现有技术中终端对录音文件的编辑方式过于单一,不能满足用户对不同场景下对录音文件的处理需求,影响用户体验。
发明内容
本申请提供的一种终端中音频处理的方法及终端,可以自动提取音频中不同人声的音频,有利于提升用户体验。
第一方面,本申请提供的方法,包括:终端在第一界面上检测到第一操作;响应于第一操作,终端自动识别第一文件中的音频内容所属的不同人声,第一文件为包含音频的文件;终端显示第二界面;其中,第一文件中音频内容所属的不同人声在第二界面中具有不同的标记。
其中,第一文件为包含音频的文件,可以是纯音频文件,也可以是视频文件或者3D影像文件或者全息影像文件等。
示例的,可以利用该麦克风阵列对第一文件中不同声音的声源进行定位。换言之,对于使用麦克风阵列录音的第一文件,可以用对应的算法识别出该第一文件中的声音在录制时对应的声源。在通常的录音场合,发声的人相对于录音设备的位置是相对固定的,故不同的声源对应的声音就对应不同的人。
对于第一文件来说,在终端可以定位出第一文件中各个声源的位置,可以确定该录音文件中包含有几个人的声音。然后,可以再结合声纹识别技术,确定出各个人对应的音频内容。
由此可见,本申请实施例提供的方法,对于包含音频的第一文件,终端可以自动识别出第一文件中不同人的声音,并将不同人对应的音频内容分别标识出。这样,用户可以快速得定位到特定人的音频位置,提升了用户的工作效率,提升了用户体验。
一种可能的设计中,终端在第一界面上检测到第一操作具体为:终端在第一文件的播放界面或编辑界面上检测到点击自动识别人声的功能按钮的操作,或者选择自动识别人声的菜单选项的操作。

◆ 以下数据
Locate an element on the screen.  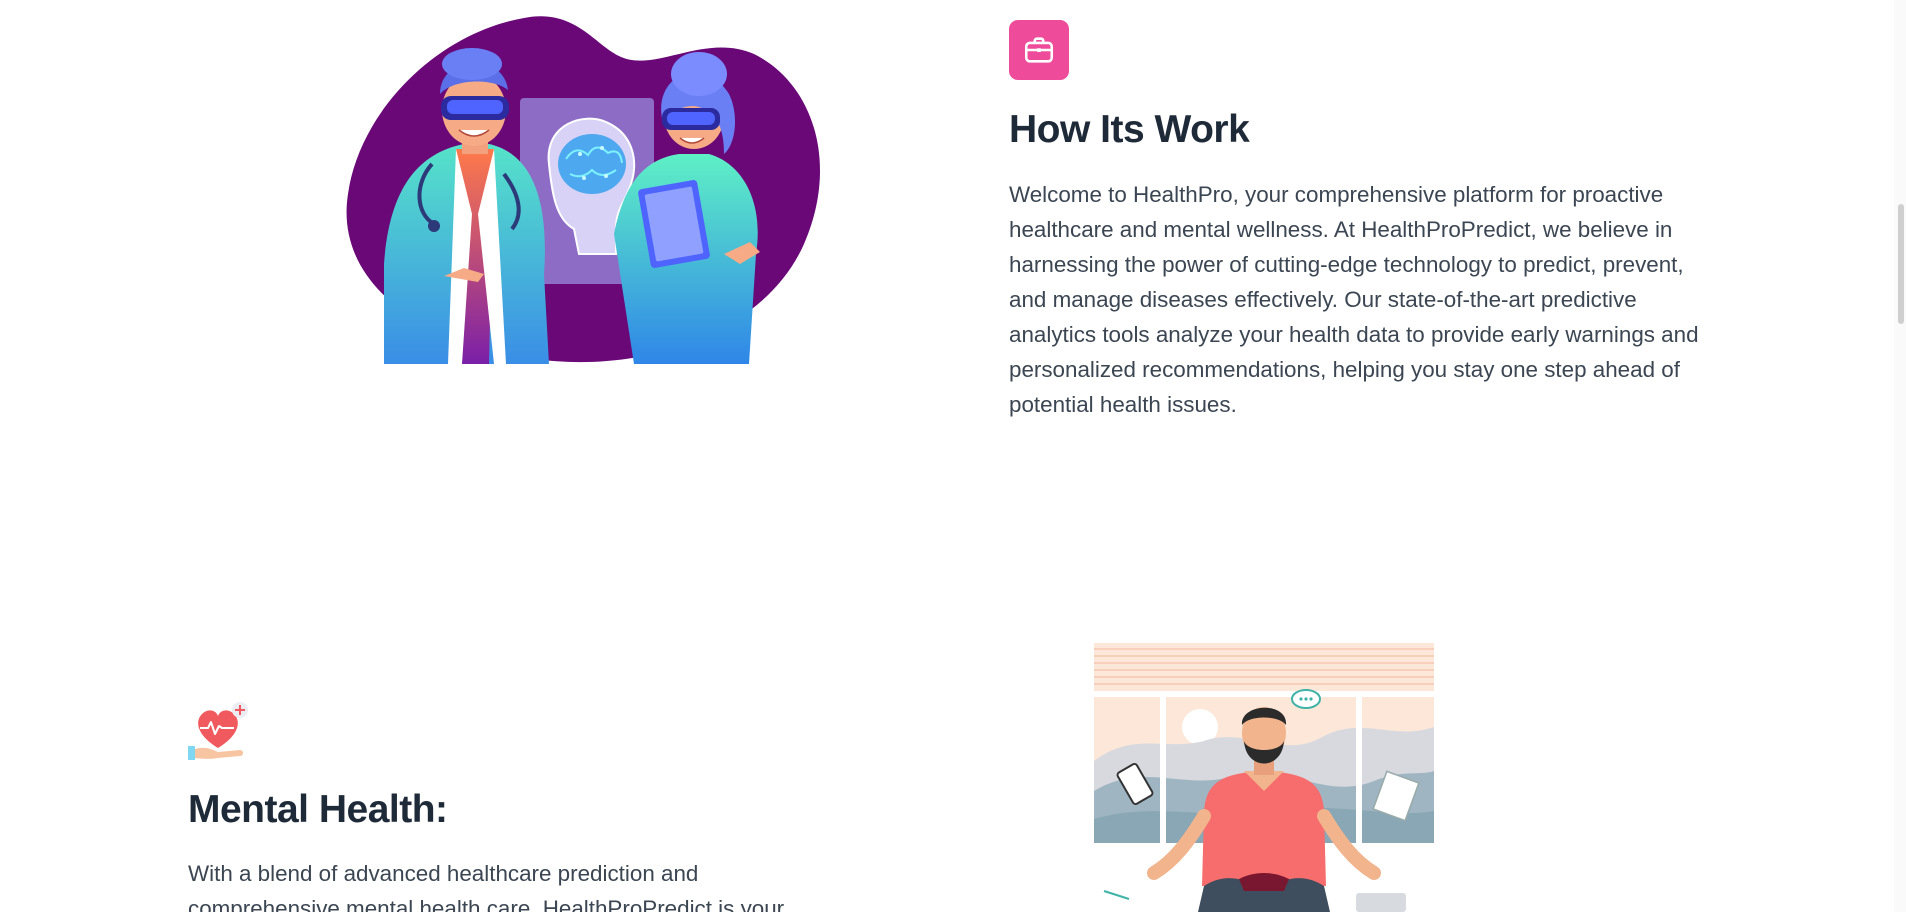
mental-health-title: Mental Health: is located at coordinates (318, 810).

◆ 学以致用
1. 请把终端音频处理这篇文段中的“其中,第一文件为包含音频的文件,可以是纯音频文件,也可以是视频文件或者3D影像文件或者全息影像文件等。”一句译成英文。
2. 将待审文段中从“第一方面,本申请提供的方法,包括:终端在”往下一直到“的工作效率,提升了用户体验。”的全部文字照原文抄录下来。

◆ 书面回答
1. Here, the first file is a file that contains audio; it may be a pure audio file, or it may be a video file, a 3D image file, a holographic image file, or the like.

2.
第一方面,本申请提供的方法,包括:终端在第一界面上检测到第一操作;响应于第一操作,终端自动识别第一文件中的音频内容所属的不同人声,第一文件为包含音频的文件;终端显示第二界面;其中,第一文件中音频内容所属的不同人声在第二界面中具有不同的标记。
其中,第一文件为包含音频的文件,可以是纯音频文件,也可以是视频文件或者3D影像文件或者全息影像文件等。
示例的,可以利用该麦克风阵列对第一文件中不同声音的声源进行定位。换言之,对于使用麦克风阵列录音的第一文件,可以用对应的算法识别出该第一文件中的声音在录制时对应的声源。在通常的录音场合,发声的人相对于录音设备的位置是相对固定的,故不同的声源对应的声音就对应不同的人。
对于第一文件来说,在终端可以定位出第一文件中各个声源的位置,可以确定该录音文件中包含有几个人的声音。然后,可以再结合声纹识别技术,确定出各个人对应的音频内容。
由此可见,本申请实施例提供的方法,对于包含音频的第一文件,终端可以自动识别出第一文件中不同人的声音,并将不同人对应的音频内容分别标识出。这样,用户可以快速得定位到特定人的音频位置,提升了用户的工作效率,提升了用户体验。